TAMPA — Land prices are hot, including in East Tampa, where a long-struggling, predominantly Black community has endured an affordable housing crisis while simultaneously facing fears of being displaced by gentrification.
With standard residential lots hard to find for under $75,000 in East Tampa, the profit margin for home builders seeking to build affordably is tiny. It’s a big reason why housing for the neighborhood’s poorer residents is scarce.
One small step in securing housing for low-income residents is to develop city-owned lots with private developers.
On Wednesday, Mayor Jane Castor stood in front of a wooded city-owned parcel of more than 7 acres and declared that her goal of providing 10,000 affordable housing units by 2027 was more than halfway done.
About 6,000 units are in the planning or construction phase citywide — or have already been completed, she said.
The wooded acreage is at 5709 N 47th St., a few blocks north of Hillsborough Avenue. City officials say it is hoped the parcel will be bid out early next year, with the aim that a single developer will build up to 160 apartments on the land. Working with the city’s cache of public land is one way to keep construction costs low enough to make affordable housing work for the private sector.
“Fostering more public-private partnerships, that’s the way we’re going to be able to achieve our objectives and our lofty goals,” Castor told reporters at a news conference.
Two developers flanked Castor.
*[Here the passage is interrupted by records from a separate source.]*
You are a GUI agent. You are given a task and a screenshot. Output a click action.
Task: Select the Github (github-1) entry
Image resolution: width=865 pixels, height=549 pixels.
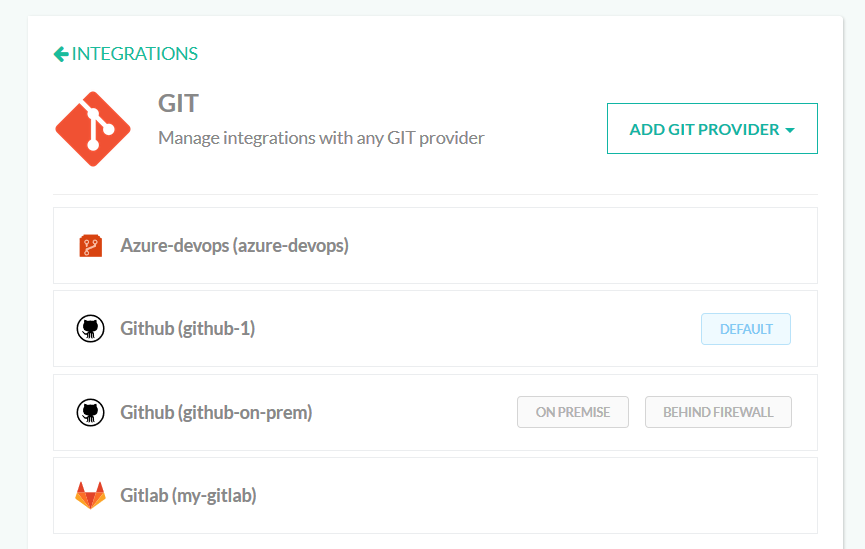188,329

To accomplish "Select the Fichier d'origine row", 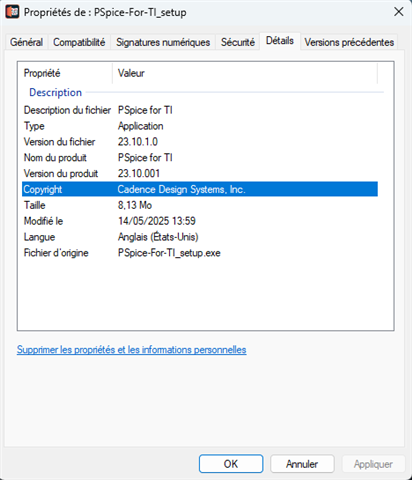I will [200, 253].
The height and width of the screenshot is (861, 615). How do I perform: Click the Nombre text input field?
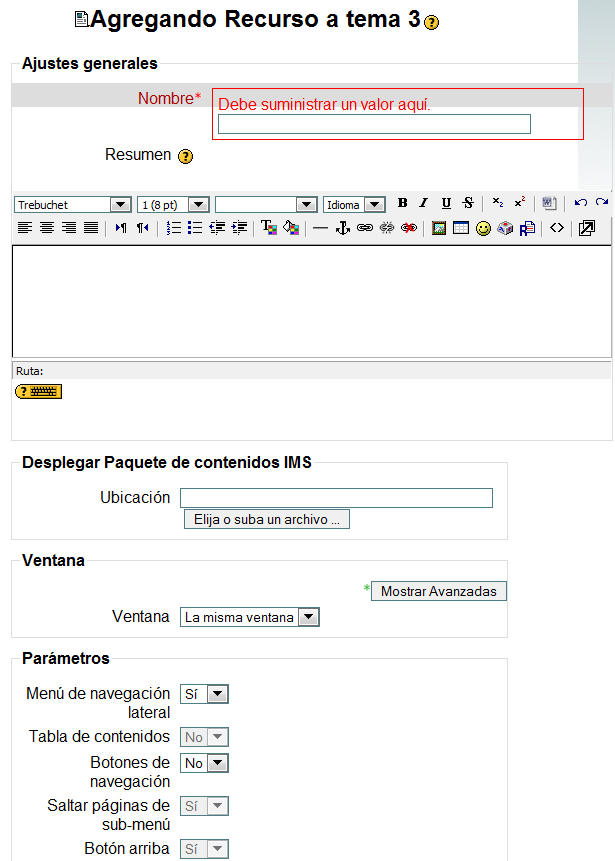coord(374,124)
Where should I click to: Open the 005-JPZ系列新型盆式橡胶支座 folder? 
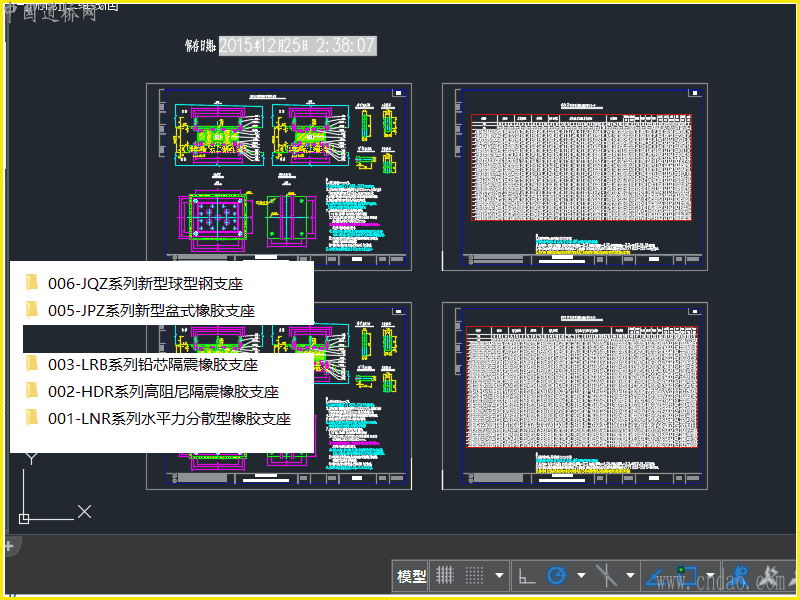[151, 311]
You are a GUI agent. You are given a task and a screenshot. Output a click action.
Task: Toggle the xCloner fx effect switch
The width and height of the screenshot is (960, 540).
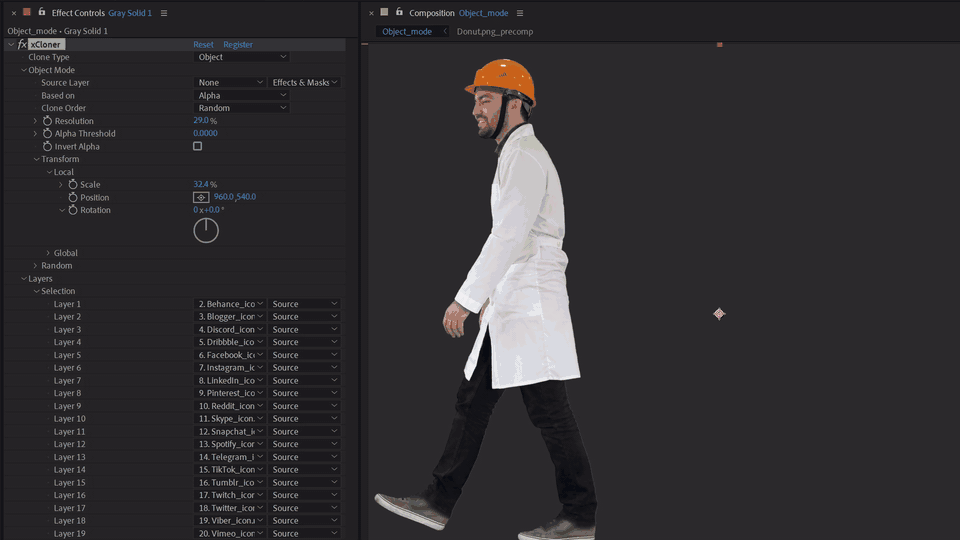click(22, 45)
LEMA Construction is the first company to use the city’s “bonus density” program to provide additional affordable housing by allowing the developer to put more residential units on a piece of property.
LEMA president Jonathan Stanton said his project in North Tampa was able to build more densely through the zoning provision and provide 24 of the project’s 223 units as affordable.
Another developer, Darrick Fullwood, grew up in East Tampa. The owner of AAA Restoration & Builders, LLC, he said the opportunity to participate in a city program that awards city-owned lots at no cost in exchange for building low-cost housing was a way to give back. Fullwood received three lots with $75,000 in construction assistance for each property.
Fullwood, who moved frequently as a child, said Castor’s staff “really went after minority contractors” to participate. That hasn’t always been the case in Tampa, he said.
People hear all the time about being “cast aside” as investors rush in to neighborhoods like East Tampa and drive up land and housing prices, Fullwood said.
He said Castor has “made it a priority” to help longtime residents stay in their homes.
City Council chairman Orlando Gudes attended the event. Gudes has been a frequent critic of what he sees as the city’s lack of minority outreach. But, he said, Castor’s efforts should be applauded.
“When everybody’s part of the process, we all profit,” Gudes said. “That’s going to make the difference in the communities.”